Montreal is home to a number of beautiful historical churches. Although it might not be the city you think of when you consider religious history in Canada, it is home to four Roman Catholic basilicas. These churches stand out as a centre of liturgy in the church’s tradition. Only 1,580 churches around the world have been designated a basilica. Montreal houses a number of other stunning religious buildings. Here are seven churches that you should take time to visit and experience, even if you don’t belong to the faith.
Different Historical Churches in Montreal
- Church of La Visitation-de-la-Bienheureuse-Vierge-Marie – Although this church is not the oldest church in the city, it does have the oldest original structure and interior. It was finished in 1752, but the stained glass windows were not added until 1893. This structure does not have the exterior presence that some of the basilicas have, but the interior is absolutely breathtaking.
- Notre-Dame-de-Bon-Secours Chapel – Another very old church founded in 1655. The structure was rebuilt in the late 18th century on the ruins of another church. There’s a museum attached to the church where visitors can learn more about the church history and understand the importance of the altar painting.
- Saint Patrick’s Basilica – It took four years to construct this church, and it’s been preserved quite well since its completion in 1847. Saint Patrick’s claim is that it is the oldest English-speaking Roman Catholic church in the city. It houses more than 150 oil paintings. You might want to count the shamrocks or fleur-de-lis symbols.
- Church of Saint-Pierre-Apotre – Built in the mid-19th century, this church has also preserved its original interior. The only major change in the original was the installation of stained glass windows about 30 years after it was built. Make sure to visit the Chapel of Hope, which has been dedicated to the victims of AIDS.
- Saint Joseph’s Oratory – The Oratory is a national shrine and is Canada’s largest church. The architectural style is Renaissance. Stroll through the monumental walkway any season, but spring and summer are the best times to visit if you enjoy beautiful gardens. Plan to spend some time in the art museum, too.
- Notre Dame Basilica of Montreal – If you can’t make it to Paris to see the beautiful Notre Dame cathedral, visit this basilica in this local city. The pipe organ and wood sculptures make this church stand out as one of the city’s top attractions. This structure dates back almost 200 years to 1824.

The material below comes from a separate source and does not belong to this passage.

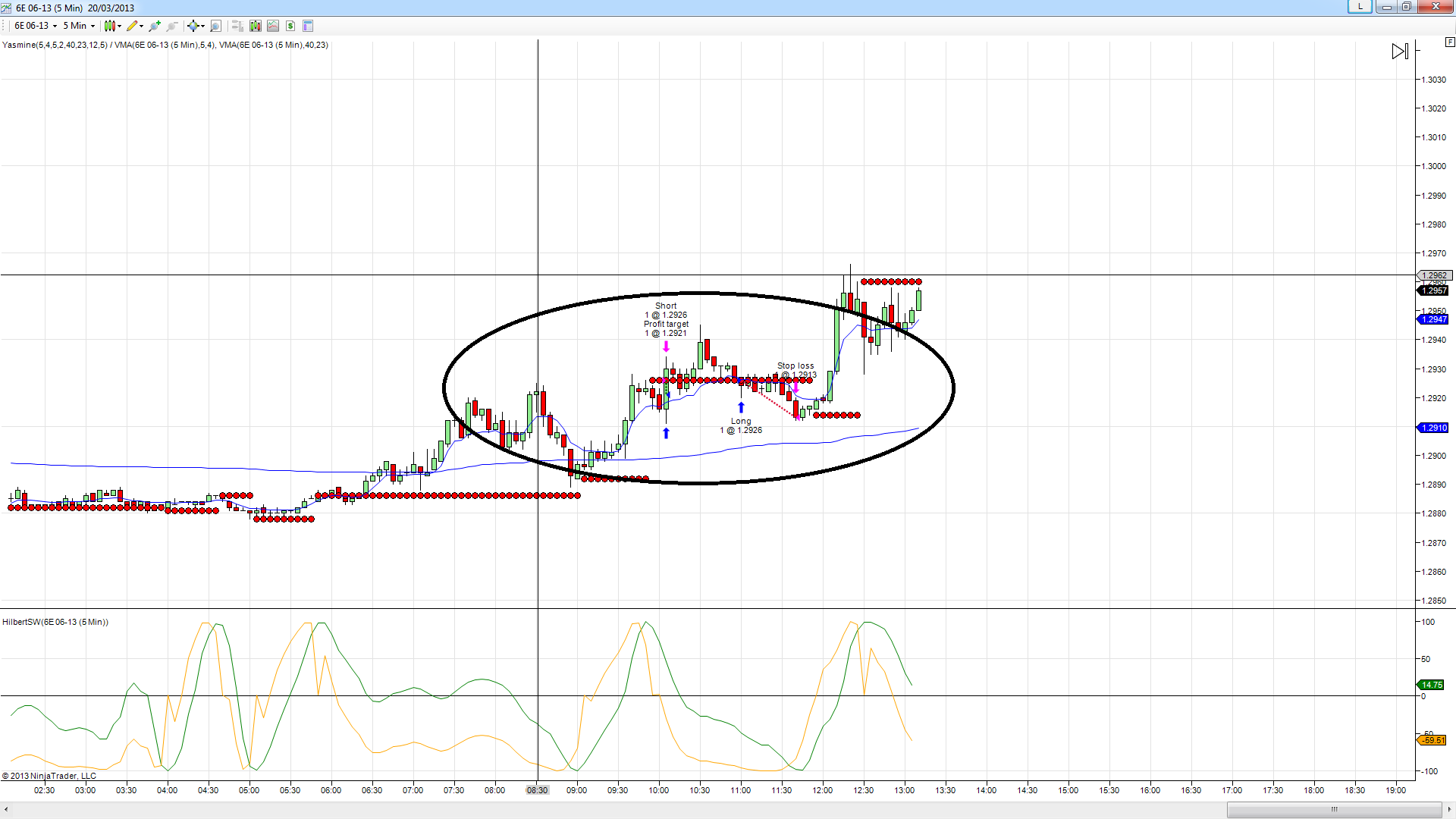This screenshot has width=1456, height=819.
Task: Open the Strategies dollar sign icon
Action: click(290, 26)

- Church of Saint Genevieve – This church was founded in 1732. The structure wasn’t built until 1844, and it took another 20 years to finish the interior, which has been preserved for all to enjoy the beautiful white and gold colours. It’s a stunning monument that you shouldn’t miss.
Churches are vital to every community. The history of these churches tells a story about the people that helps us more deeply understand the city. Take some time to tour religious buildings and find out more about the heritage of your neighbors.